Money & Banking

Kerala Financial Corp to launch two schemes for start-ups

Vinson Kurian THIRUVANANTHAPURAM | Updated on May 02, 2018 Published on May 02, 2018

In a first for a state financial corporation, Kerala Financial Corporation (KFC), will soon launch two schemes for new-age entrepreneurs and start-ups. Towards this end, the KFC board has approved purchase order refinance, Sanjeev Kaushik, Chairman and Managing Director, told BusinessLine here.

No collateral needed

"If somebody has purchase orders to manufacture, we will give him money against the order, without security."

The second is a venture debt scheme where, if the unit has already received venture capital equity, KFC will offer venture debt without collateral.

Both these schemes would be backed by a state government guarantee.

"We have often found that as an entrepreneur, one may not always want to give too much of venture equity to a venture capitalist," Kaushik said.

"It’s a relatively new concept, with a few such schemes having been started in Delhi or Mumbai," he said.

Special debt scheme

Venture debt is a special form of debt financing for venture equity-backed start-ups that are not serviced by traditional banks or NBFCs.

This is mostly occasioned due to lack of collateral in the form of physical assets, a profitable history or promoter guarantee.

The venture debt serves as a complement to equity financing and is usually structured as three-year term loan with warrants or options for the company’s stock.

Subordinate debt

"Earlier we thought of setting up a venture capital fund as an alternative investment fund.
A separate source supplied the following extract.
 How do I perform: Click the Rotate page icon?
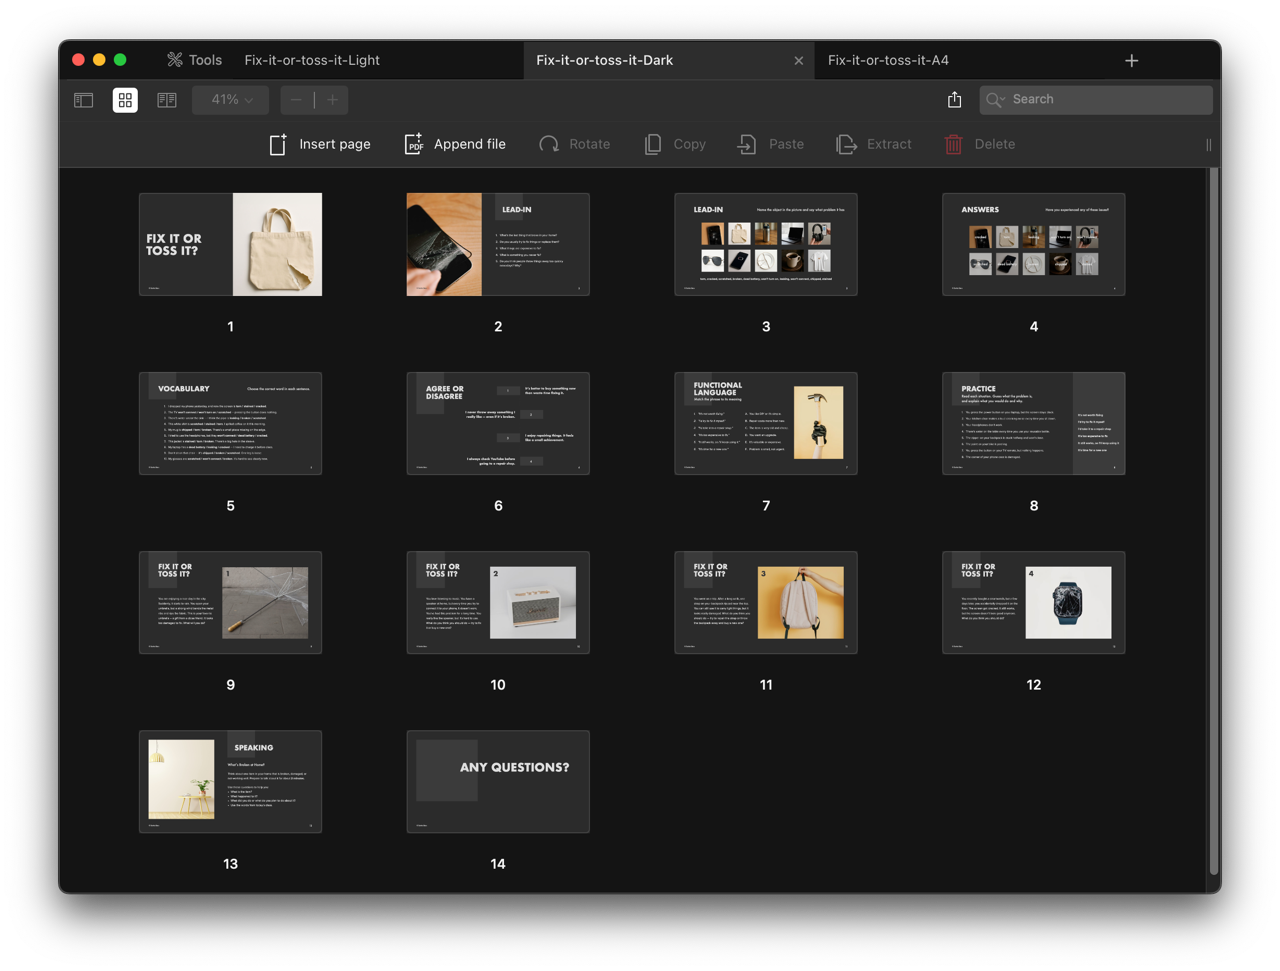549,144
It would be a a subsidiary type of activity. But later we settled for venture debt and purchase order refinance."

KFC cannot give out equity at this point of time because SFC Act does not allow it to grant equity funding. But between equity and debt, there’s a third category called subordinate debt. It’s more expensive than debt but has equity-like features. "So it will assume risk; for example, it will give you a three- to five-year moratorium, may not take a collateral. After the moratorium period, you have to return the coupon for the loan you’ve taken."

Responding to a question, Kaushik said that as a state financial corporation, KFC keenly looks to the Reserve Bank’s periodical credit policy for cues.
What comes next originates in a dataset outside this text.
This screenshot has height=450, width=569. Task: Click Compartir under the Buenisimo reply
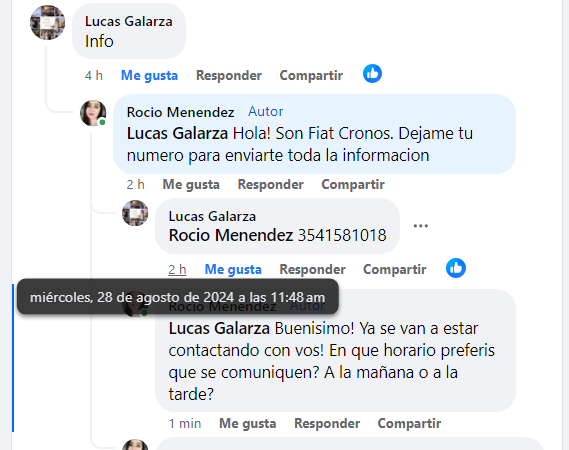(x=409, y=424)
"Absolutely yes, because our base rate is dependent on the cost of funds that we raise from the market. But we have a clear mandate here in which development, and not profitability, is priority."

KFC would like to give out reasonable priced loans to its small industry consumers and stay competitive via-a-vis banks, Kaushik said.

Comfortable position

Asked if the poor finances of the state government would be a restraining factor on raising resources or lending, he replied in the negative. He said KFC was not dependent directly on the state government with respect to raising resources through infusion of equity.

The fund position is comfortable for the next six to eight months. "Our bonds are not guaranteed by the state government. We float them based on our own rating in the market. So we talk privately with investors and do regular investor calls."

Kaushik is counting on his experience in the private sector - he was a Managing Director with HSBC in London – as well as with the Union Finance Ministry in guiding KFC and charting the way forward.